Agent-Based Models (Part 12)

Today I’d like to wrap up my discussion of how to implement the Game of Life in our agent-based model software called AlgebraicABMs.

Kris Brown’s software for the Game of Life is here:

• game_of_life: code and explanation of the code.

He now has carefully documented the code to help you walk through it, and to see it in a beautiful format I recommend clicking on ‘explanation of the code’.

A fair amount of the rather short program is devoted to building the grid on which the Game of Life runs, and displaying the game as it runs. Instead of talking about this in detail—for that, read Kris Brown’s documentation!—I’ll just explain some of the underlying math.

In Part 10, I explained ‘C-sets’, which we use to represent ‘combinatorial’ information about the state of the world in our agent-based models. By ‘combinatorial’ I mean things that can be described using finite sets and maps between finite sets, like:

• what is the set of people in the model?
• for each person, who is their father and mother?
• for each pair of people, are they friends?
• what are the social networks by which people interact?

and so on.

But in addition to combinatorial information, our models need to include quantitative information about the state of the world. For example, entities can have real-valued attributes, integer-valued attributes and so on:

• people have ages and incomes,
• reservoirs have water levels,

and so on. To represent all of these we use ‘attributed C-sets’.

Attributed C-sets are an important data structure available in AlgebraicJulia. They have already been used to handle various kinds of networks that crucially involve quantitative information, e.g.

Petri nets where each species has a ‘value’ and each transition has a `rate constant’

• ‘stock-flow diagrams where each stock has a ‘value’ and each flow has a `flow function’.

In the Game of Life we are using attributed C-sets in a milder way. Our approach to the Game of Life lets the cells be vertices of an arbitrary graph. But suppose we want that graph to be a square grid, like this:

Yes, this is a bit unorthodox: the cells are shown as circles rather than squares, and we’re drawing edges between them to say which are neighbors of which. Green cells are live; red cells are dead.

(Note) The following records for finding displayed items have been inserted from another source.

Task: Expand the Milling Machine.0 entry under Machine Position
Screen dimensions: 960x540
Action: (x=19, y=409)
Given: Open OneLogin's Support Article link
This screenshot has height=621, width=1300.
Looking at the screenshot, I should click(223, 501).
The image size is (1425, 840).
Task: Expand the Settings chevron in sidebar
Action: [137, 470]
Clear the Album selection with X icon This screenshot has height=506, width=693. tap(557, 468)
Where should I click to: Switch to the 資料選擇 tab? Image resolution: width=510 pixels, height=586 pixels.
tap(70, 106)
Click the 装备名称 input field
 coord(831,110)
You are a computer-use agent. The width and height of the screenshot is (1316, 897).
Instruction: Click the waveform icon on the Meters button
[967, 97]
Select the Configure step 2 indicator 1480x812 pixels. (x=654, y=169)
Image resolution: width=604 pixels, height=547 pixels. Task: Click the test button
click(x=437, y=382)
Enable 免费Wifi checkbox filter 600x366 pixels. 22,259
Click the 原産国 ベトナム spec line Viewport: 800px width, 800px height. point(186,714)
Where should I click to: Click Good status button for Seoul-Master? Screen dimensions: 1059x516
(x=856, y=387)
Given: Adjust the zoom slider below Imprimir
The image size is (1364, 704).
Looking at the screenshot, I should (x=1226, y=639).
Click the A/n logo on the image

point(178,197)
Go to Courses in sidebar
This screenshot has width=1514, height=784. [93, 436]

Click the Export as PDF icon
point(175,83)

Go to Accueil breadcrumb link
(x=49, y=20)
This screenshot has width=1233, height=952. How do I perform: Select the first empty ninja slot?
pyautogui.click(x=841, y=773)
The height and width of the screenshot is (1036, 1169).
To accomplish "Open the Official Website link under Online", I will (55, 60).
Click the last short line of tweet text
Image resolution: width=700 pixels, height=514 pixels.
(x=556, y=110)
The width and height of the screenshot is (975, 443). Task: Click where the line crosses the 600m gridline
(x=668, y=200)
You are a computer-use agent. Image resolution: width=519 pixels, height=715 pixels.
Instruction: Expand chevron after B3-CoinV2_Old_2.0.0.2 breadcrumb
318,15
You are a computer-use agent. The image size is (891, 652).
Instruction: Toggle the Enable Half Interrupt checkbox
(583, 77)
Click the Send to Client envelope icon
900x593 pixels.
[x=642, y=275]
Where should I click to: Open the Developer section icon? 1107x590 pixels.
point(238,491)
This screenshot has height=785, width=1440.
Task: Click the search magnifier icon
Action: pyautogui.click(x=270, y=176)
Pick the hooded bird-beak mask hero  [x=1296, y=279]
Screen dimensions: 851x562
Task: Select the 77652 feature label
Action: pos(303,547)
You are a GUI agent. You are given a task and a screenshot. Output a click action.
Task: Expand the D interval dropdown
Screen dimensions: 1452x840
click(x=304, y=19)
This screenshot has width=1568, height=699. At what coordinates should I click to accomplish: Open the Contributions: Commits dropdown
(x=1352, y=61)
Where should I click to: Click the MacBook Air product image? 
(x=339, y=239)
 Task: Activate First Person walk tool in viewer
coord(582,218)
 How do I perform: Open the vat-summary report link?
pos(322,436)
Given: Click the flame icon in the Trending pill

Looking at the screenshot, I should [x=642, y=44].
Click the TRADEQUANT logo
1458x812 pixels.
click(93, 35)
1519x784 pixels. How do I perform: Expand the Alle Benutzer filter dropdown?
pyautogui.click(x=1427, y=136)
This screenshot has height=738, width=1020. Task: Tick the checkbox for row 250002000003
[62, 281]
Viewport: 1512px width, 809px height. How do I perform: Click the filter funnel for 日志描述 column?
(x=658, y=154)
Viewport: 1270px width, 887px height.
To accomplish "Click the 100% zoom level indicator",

But my point here is that to display this picture, we want the cells to have x and y coordinates! And we can treat these coordinates as ‘attributes’ of the cells.

We’re using attributes in a ‘mild’ way here because the cells’ coordinates don’t change with time—and they don’t even show up in the rules for the Game of Life, so they don’t affect how the state of the world changes with time. We’re only using them to create a picture of the state of the world. But in most agent-based models, attributes will play a more significant role. So it’s good to talk about attributes.

Here’s how we get cells to have coordinates in AlgebraicJulia. First we do this:

@present SchLifeCoords <: SchLifeGraph begin
  Coords::AttrType
  coords::Attr(V, Coords)
end

Here we are taking the schema SchLifeGraph, which I explained in Part 10 and which looks like this:

and we’re making this schema larger by giving the object V (for ‘vertex’) an attribute called coords:

Note that Coords looks like just another object in our schema, and it looks like our schema has another morphism

coords: V → Coords

However, Coords is not just any old object in our schema: it’s an ‘attribute type’. And coords: V → Coords is not just any old morphism: it’s an ‘attribute’. And now I need to tell you what these things mean!

Simply put, while an instance of our schema will assign arbitrary finite sets to V and E (since a graph can have an arbitrary finite set of vertices and edges), Coords will be forced to be a particular set, which happens not to be finite, namely the set of pairs of integers, ℤ2.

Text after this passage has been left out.